Coming up to ground level, I continued to follow the road/street and then got my bearings and found about 6 blocks later, the entry point which I had located yesterday(Monday). And there was a line of people, over 100, of which the first ones had arrived at 11pm. Sleeping on the ground, covered in ponchos, etc., etc. I found my way to the end of the line, which very, very quickly not the last one in line. And the wait began.................................
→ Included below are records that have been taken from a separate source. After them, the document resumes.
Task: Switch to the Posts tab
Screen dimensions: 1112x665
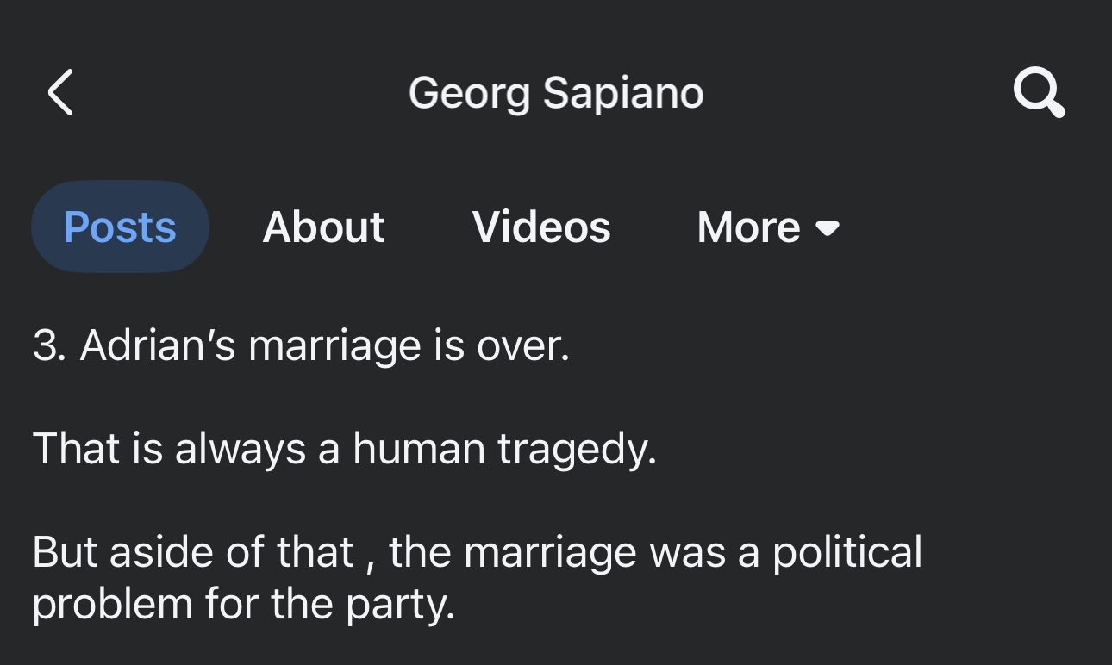Action: point(120,227)
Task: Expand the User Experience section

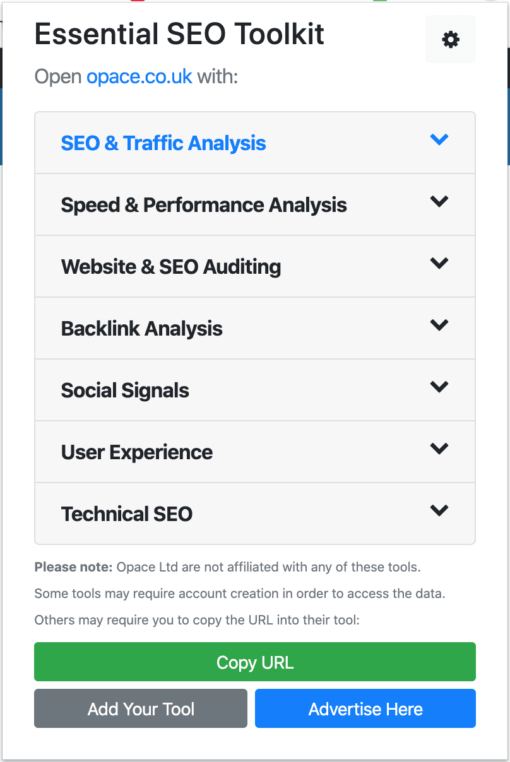Action: pos(136,452)
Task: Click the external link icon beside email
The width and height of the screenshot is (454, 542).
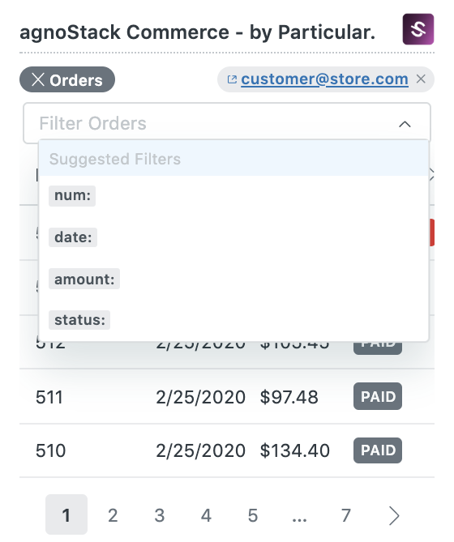Action: point(232,79)
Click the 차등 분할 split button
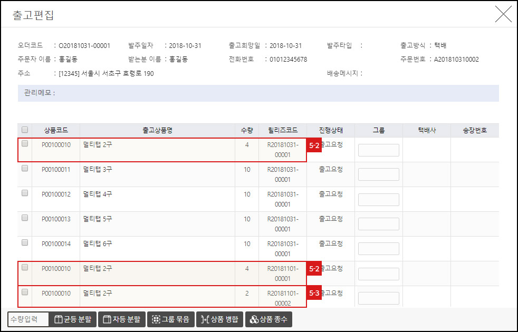 [x=121, y=319]
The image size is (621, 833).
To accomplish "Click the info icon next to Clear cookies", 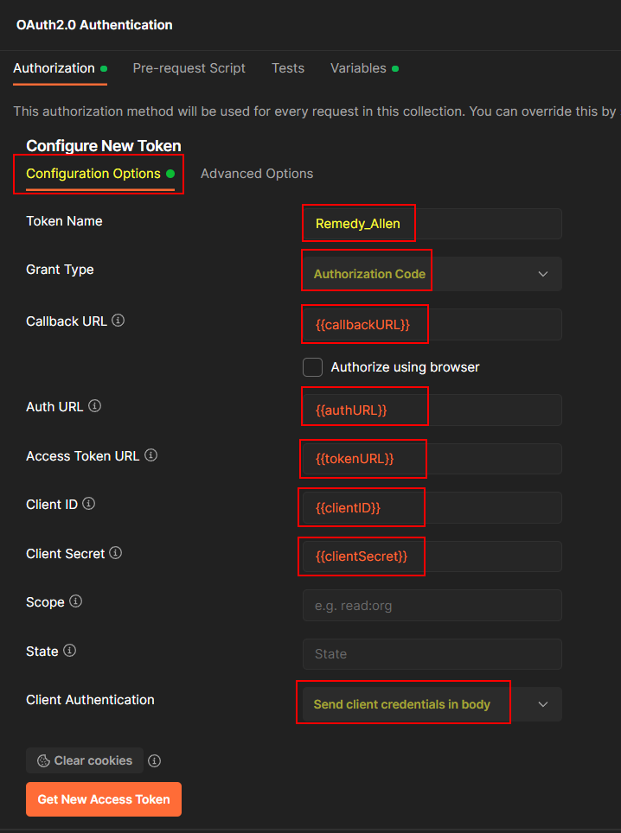I will [154, 760].
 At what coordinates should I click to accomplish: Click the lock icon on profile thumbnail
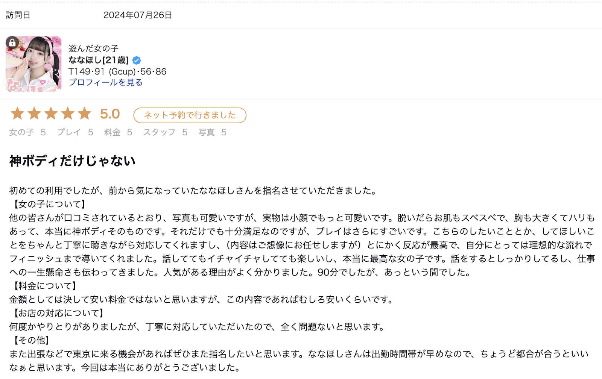pos(12,42)
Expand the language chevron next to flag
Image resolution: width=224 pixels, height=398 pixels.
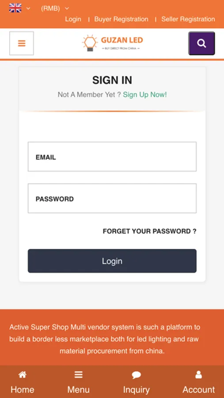(x=28, y=8)
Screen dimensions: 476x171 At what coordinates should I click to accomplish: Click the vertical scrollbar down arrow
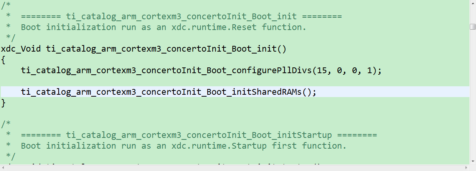[x=473, y=161]
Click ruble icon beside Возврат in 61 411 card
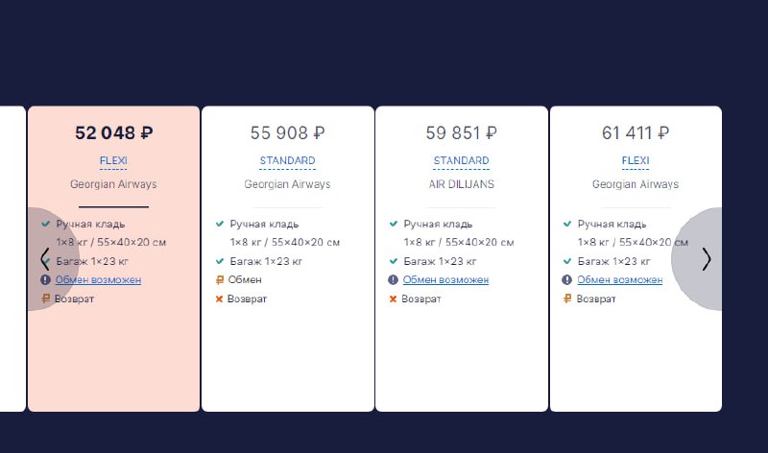The height and width of the screenshot is (453, 768). 567,298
By 4am, the subways had started again.....and the stop closest to me began to erupt people....hundreds, than thousands began to arrive.......and we began to fight for out "place" on the street close to the entry gate. We soon realized that it was no longer a line, but a group...and then a large group.....and then it was A HUGE THRONG of people waiting for the gate to open for security checks and then into the viewing area. It was DAMNED COLD.....I WAS SHIVERING, even as a Dough-boy,...........but, standing now with sooooo many others around you, it blocked the chilling wind, and of course, everyone was talking and telling their stories!!!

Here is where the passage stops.